C’est que le barrage de Msaylha repose sur des structures géologiques très instables: une faille sismique, des bétoires et une couche instable de marne formée de carbonate de calcium et d’argile qui supporte une seconde couche de calcaire poreux et rigide. «La structure marneuse à laquelle s’ajoutent les espaces vides entre les couches créées par la faille sismique de Batroun rendent ce site instable, explique M. Zaatiti. En effet, la marne se liquéfie au contact de l’eau, fragilisant le socle de béton qui va céder sous la masse d’eau au niveau des bétoires et faire échapper tout le liquide. Les eaux en surface ne constituent qu’un tiers des ressources hydrauliques du Liban. La nature stocke déjà 3 milliards de mètres cubes d’eau annuellement. L’être humain ne peut pas défier la nature de la sorte!»

En dépit de toutes les tentatives d’imperméabiliser le site et des essais menés, l’eau continuait de s’infiltrer dans le sol, de suivre sa trajectoire souterraine naturelle et de se déverser dans la mer, comme le montrent des photos aériennes prises régulièrement par les détracteurs du projet.

Plus encore. Ce barrage mettrait en péril la vie des habitants dans la zone en aval de la construction, puisque la pression générée par la masse d’eau et du béton sur la marne imbibée pourrait créer d’énormes éboulements de terrain.

Le barrage de Msaylha, on le répète, n’a jamais retenu l’eau. Les 2 millions de mètres cubes d’eau retenus et dont Nada Boustany s’est félicitée, se sont volatilisés vingt jours plus tard. C’est probablement le même scénario qui est monté aujourd’hui. Le barrage de Msaylha est un maillon essentiel de la chaîne d’ouvrages lancée par Gebran Bassil.


Des enjeux environnementaux

Les travaux dans cet ouvrage n’ont pas été suspendus, bien que le ministère de l’Environnement ait classé la rivière de Nahr el-Joz comme site naturel, déplore Jean Stéphan, enseignant-chercheur en écologie et biodiversité à l’Université libanaise.

Au niveau de la région de Msaylha, la rivière s’assèche normalement en été. Or, elle est un lieu de reproduction pour de nombreuses espèces végétales et animales qui en dépendent, au nombre desquelles des reptiles et des mammifères qui s’y abreuvent. De plus, la rivière se trouve dans une région assez polluée, puisqu’elle est à proximité de la zone industrielle de Batroun. Elle n’est donc pas une source saine et fiable d’eau.
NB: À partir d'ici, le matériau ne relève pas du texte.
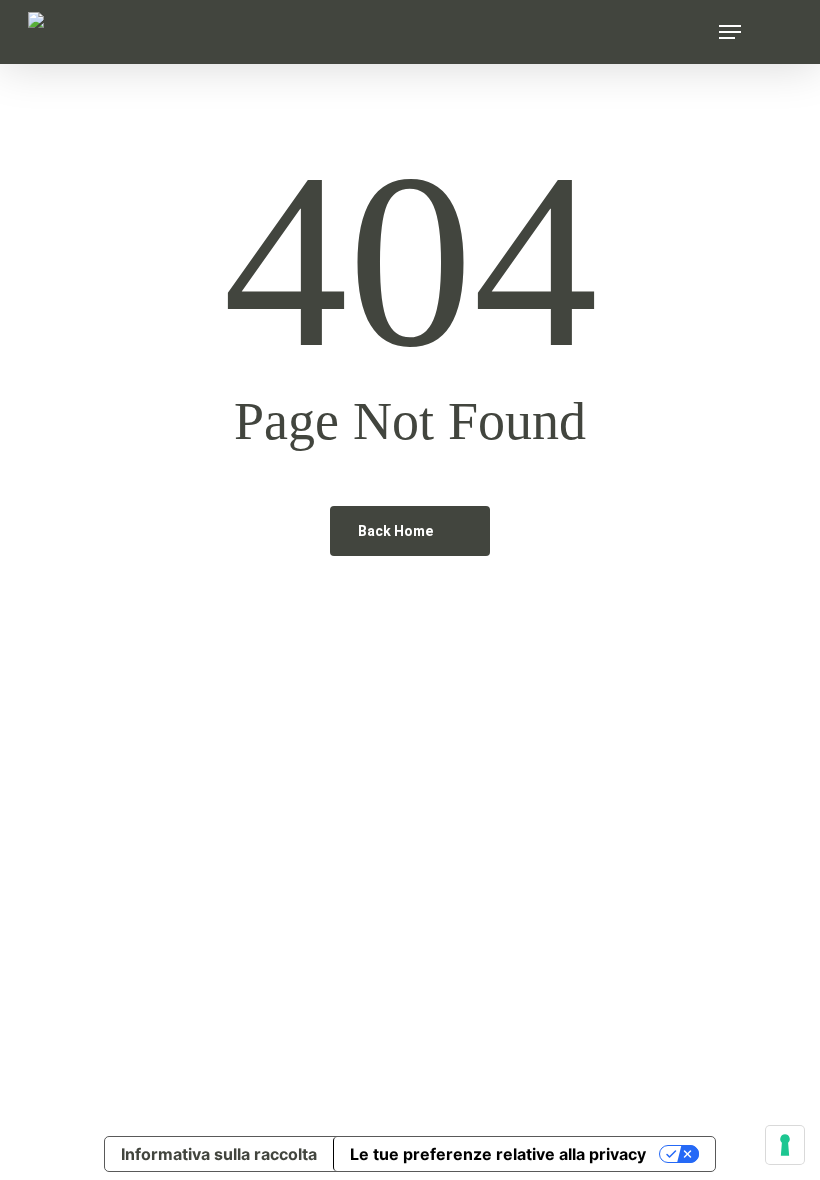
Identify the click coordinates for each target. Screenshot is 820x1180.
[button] (730, 32)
La rivière est importante pour l’écosystème marin au niveau de Chekka. De fait, l’eau de Nahr el-Joz s’engouffre dans les bétoires pour ensuite sortir dans la mer, à Chekka. «Sans l’apport en eau douce que lui procure la rivière de Nahr el-Joz, l’eau de mer dans la région de Chekka connaîtra une différence de températures et de concentrations en sel, ce qui pourrait être nocif pour les populations marines», explique à Rana el-Zein, spécialiste en écologie forestière et agroforesterie.

Elle dénonce «un dérèglement de l’écosystème de la rivière». «Si le niveau d’eau optimal requis au développement de la vie aquatique n’est pas assuré, la température et l’oxygénation de l’eau changeront, poursuit-elle. Ce qui met en péril la vie des poissons et autres crustacés qui vivent dans la rivière. Cela va aussi grandement affecter les espèces végétales du ripisylve (les formations végétales qui se développent sur les bords des cours d’eau, NDLR). Non seulement l’assèchement de la rivière pourrait détruire des habitats naturels, mais la concentration d’humidité au niveau du barrage pourrait affecter les espaces verts de la région. Avec l’évaporation de l’eau du barrage, l’humidité de l’air pourrait augmenter et créer ainsi un environnement favorable au développement des insectes et champignons aussi bien ravageurs que pathogènes.»

Les eaux stagnantes, combinées à une hausse des températures, seraient des facteurs favorables au développement des microorganismes hautement infectieux qui seraient ensuite véhiculés par les insectes.